“¿Por qué voy a inquietarme? ¿Por qué me voy a angustiar? En Dios pondré mi esperanza, y todavía lo alabaré. ¡Él es mi Salvador y mi Dios!”
— Salmo 42:11 (NVI)
El desaliento es algo que todos experimentamos. Incluso Billy Graham dijo una vez: “La vida cristiana no es una constante montaña alta. Tengo mis momentos de profundo desaliento. Tengo que ir a Dios en oración, con lágrimas en los ojos, y decirle: ‘Oh Dios, perdóname’ o ‘Ayúdame.’”
Durante los primeros diez años de nuestro matrimonio, mi esposa y yo enfrentamos la infertilidad. Mientras veíamos a tantas parejas a nuestro alrededor tener hijos sin dificultad, nos sentíamos desanimados. ¿Estás tú atravesando una etapa de desaliento en este momento?

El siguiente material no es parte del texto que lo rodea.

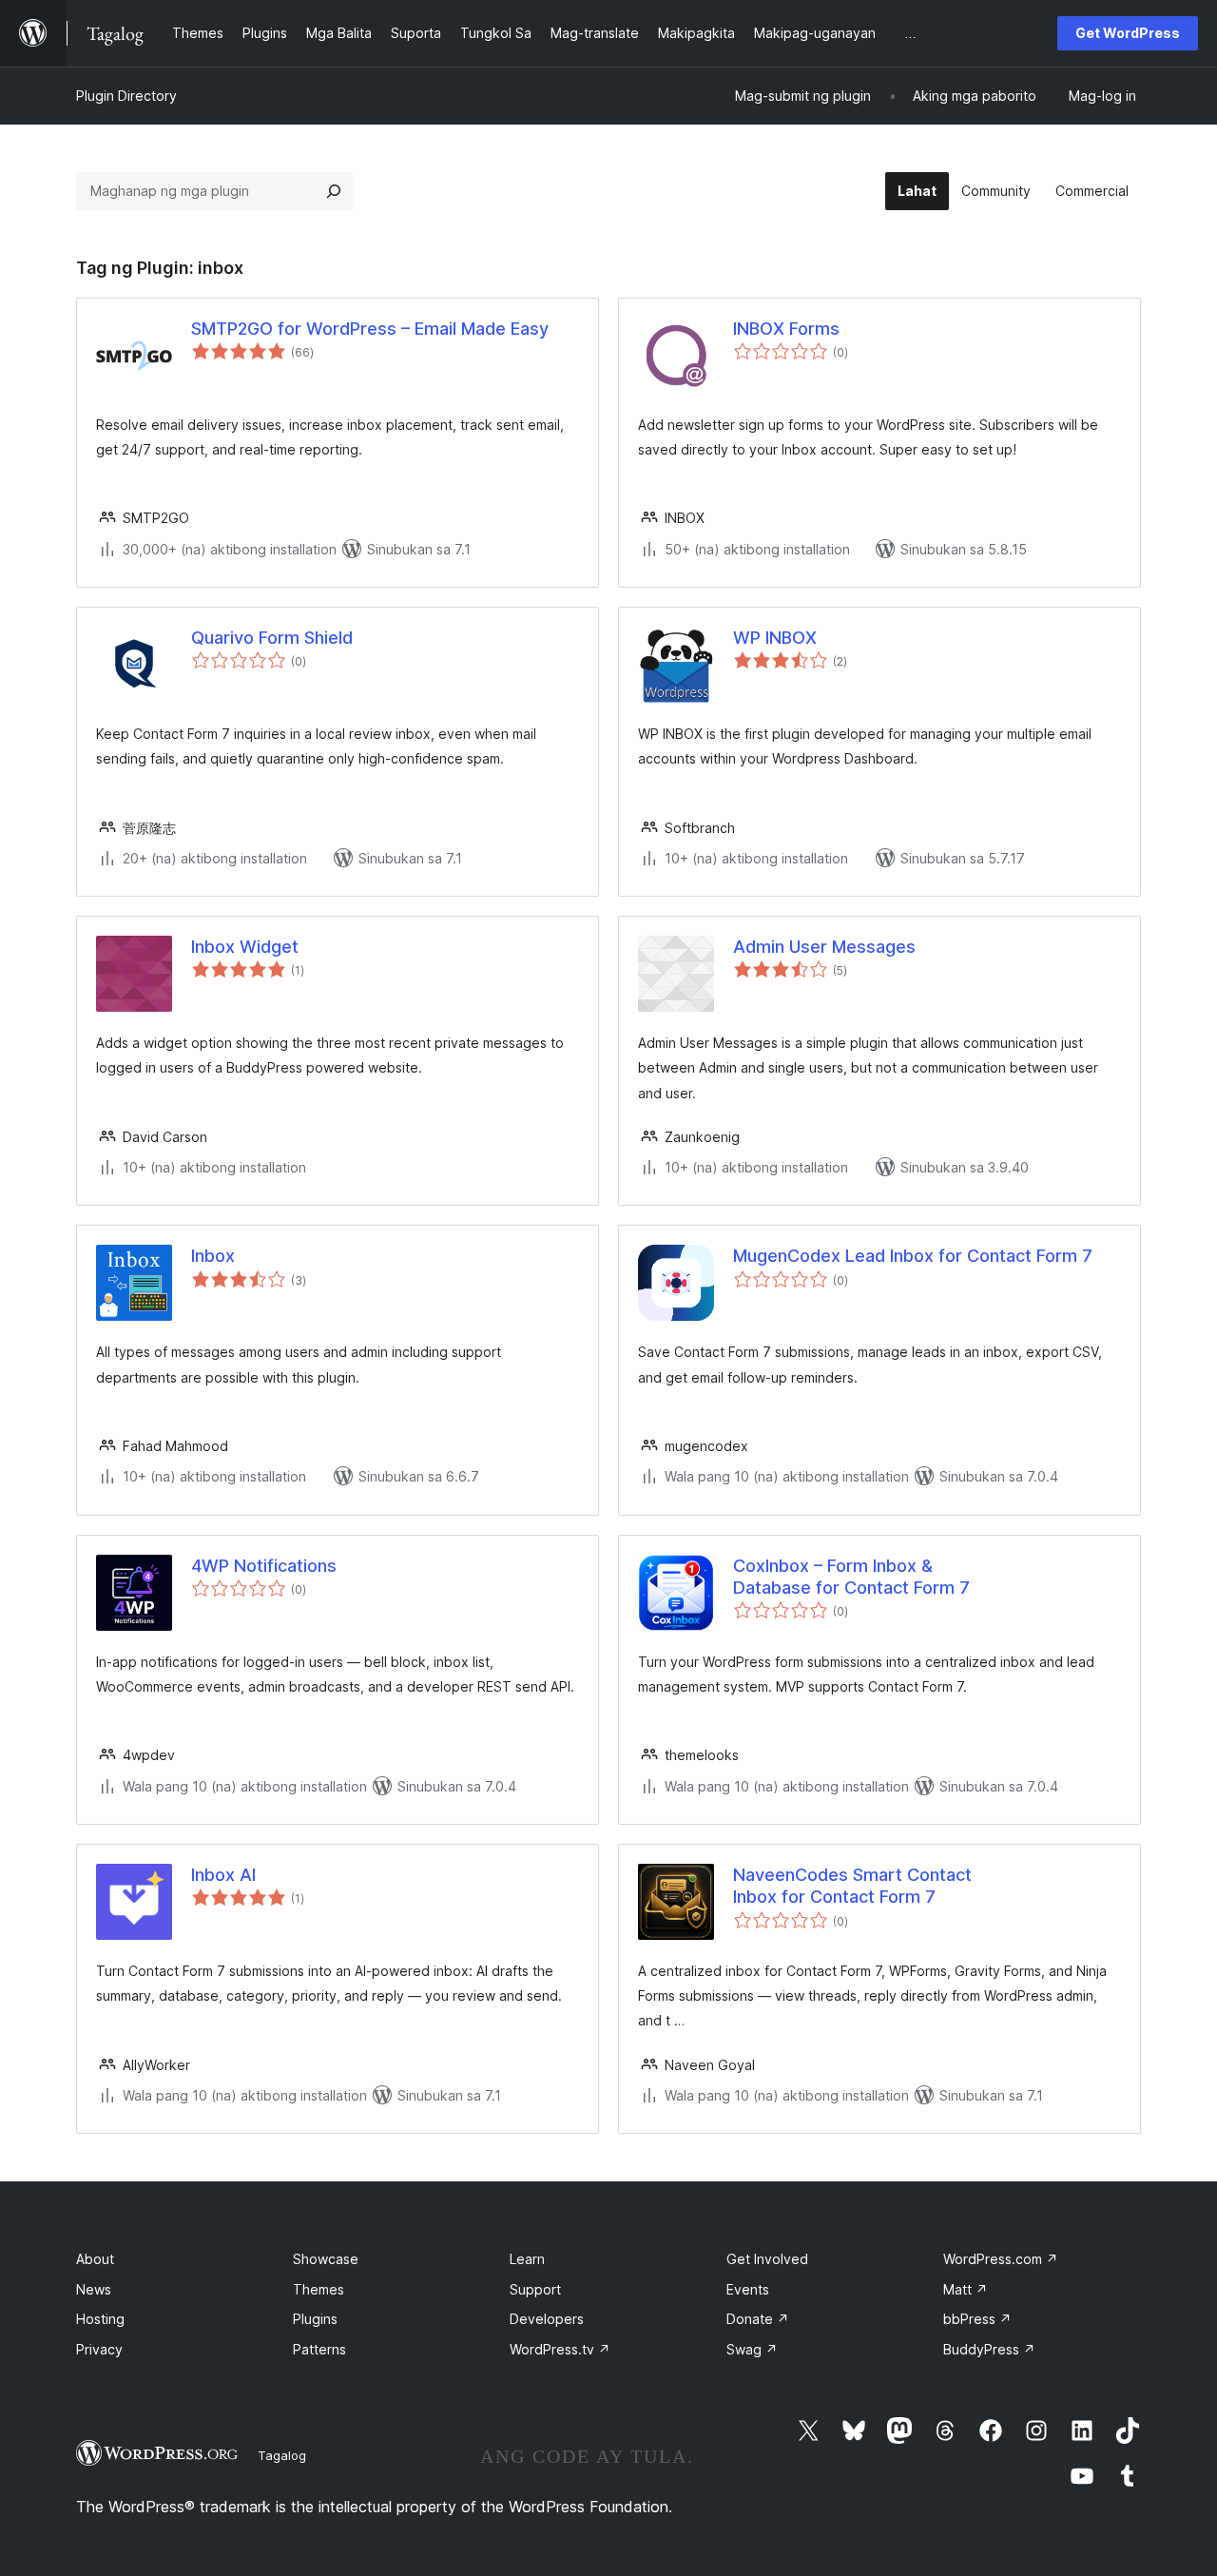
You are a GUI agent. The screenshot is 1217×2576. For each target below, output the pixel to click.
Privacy (99, 2349)
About (95, 2259)
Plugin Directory (126, 95)
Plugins (315, 2319)
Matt (965, 2289)
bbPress (977, 2319)
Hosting (100, 2319)
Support (535, 2289)
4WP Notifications (264, 1566)
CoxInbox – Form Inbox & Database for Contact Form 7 (851, 1577)
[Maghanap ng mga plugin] (334, 191)
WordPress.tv (560, 2349)
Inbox (213, 1256)
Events (747, 2289)
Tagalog (282, 2455)
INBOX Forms (786, 329)
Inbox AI (223, 1875)
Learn (527, 2259)
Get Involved (767, 2259)
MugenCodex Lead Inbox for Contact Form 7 (912, 1256)
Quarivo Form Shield (272, 638)
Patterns (319, 2349)
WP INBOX (775, 638)
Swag (752, 2349)
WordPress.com (1000, 2259)
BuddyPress (989, 2349)
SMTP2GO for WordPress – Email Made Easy (370, 329)
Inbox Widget (245, 947)
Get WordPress (1127, 33)
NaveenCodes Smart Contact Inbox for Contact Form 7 (852, 1886)
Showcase (325, 2259)
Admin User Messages (824, 947)
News (93, 2289)
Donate (757, 2319)
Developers (547, 2319)
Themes (318, 2289)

Tal vez te sientes desanimado por tu relación matrimonial y piensas que las cosas nunca van a cambiar. O quizá te duele ver las decisiones que tus hijos están tomando y te preocupa su futuro. Puede que estés desanimado por tu salud o tu peso, y pienses que nunca podrás mejorar. No importa cuál sea la causa de tu desaliento, hay un camino para salir de él. En el versículo de hoy, el salmista nos muestra tres maneras de vencer el desaliento en nuestra vida:
1. Descubre la raíz de tu tristeza.
“¿Por qué voy a inquietarme? ¿Por qué me voy a angustiar?” La mayoría de las personas puede identificar lo que las entristece, pero pocas se detienen a mirar más profundo para descubrir por qué se sienten así. Cuando entiendes la causa detrás de tu desaliento, puedes enfrentarlo de manera más efectiva.
2. Enfoca tu mirada en Cristo.
“En Dios pondré mi esperanza.” Cuanto más te concentras en algo, más poder tiene en tu vida. Si quieres superar el desaliento, mantén tus ojos puestos en Jesús (Hebreos 12:1-2). Cuanto más enfocado estés en tu Salvador, menos poder tendrá la tristeza sobre tu corazón.
3. Descansa en el cuidado de Dios.
“¡Todavía lo alabaré! ¡Él es mi Salvador y mi Dios!” ¿Te sientes cansado y abrumado por todo lo que estás enfrentando? Entrégaselo a tu Padre celestial. Deja que Él cargue lo que tú no puedes (Salmo 55:22).
Todos enfrentamos situaciones que pueden desanimarnos. Así es la vida. Pero cuando eliges descubrir la raíz del problema, volver tu mirada a Cristo y descansar en el amor y cuidado de Dios, estarás mejor preparado para superar cualquier tristeza que se cruce en tu camino.
Profundiza Más
¿Qué cosas te están causando desaliento en este momento? ¿Por qué crees que eso te hace sentir deprimido?
¿Cómo podrías entregarle ese desaliento a tu Padre celestial?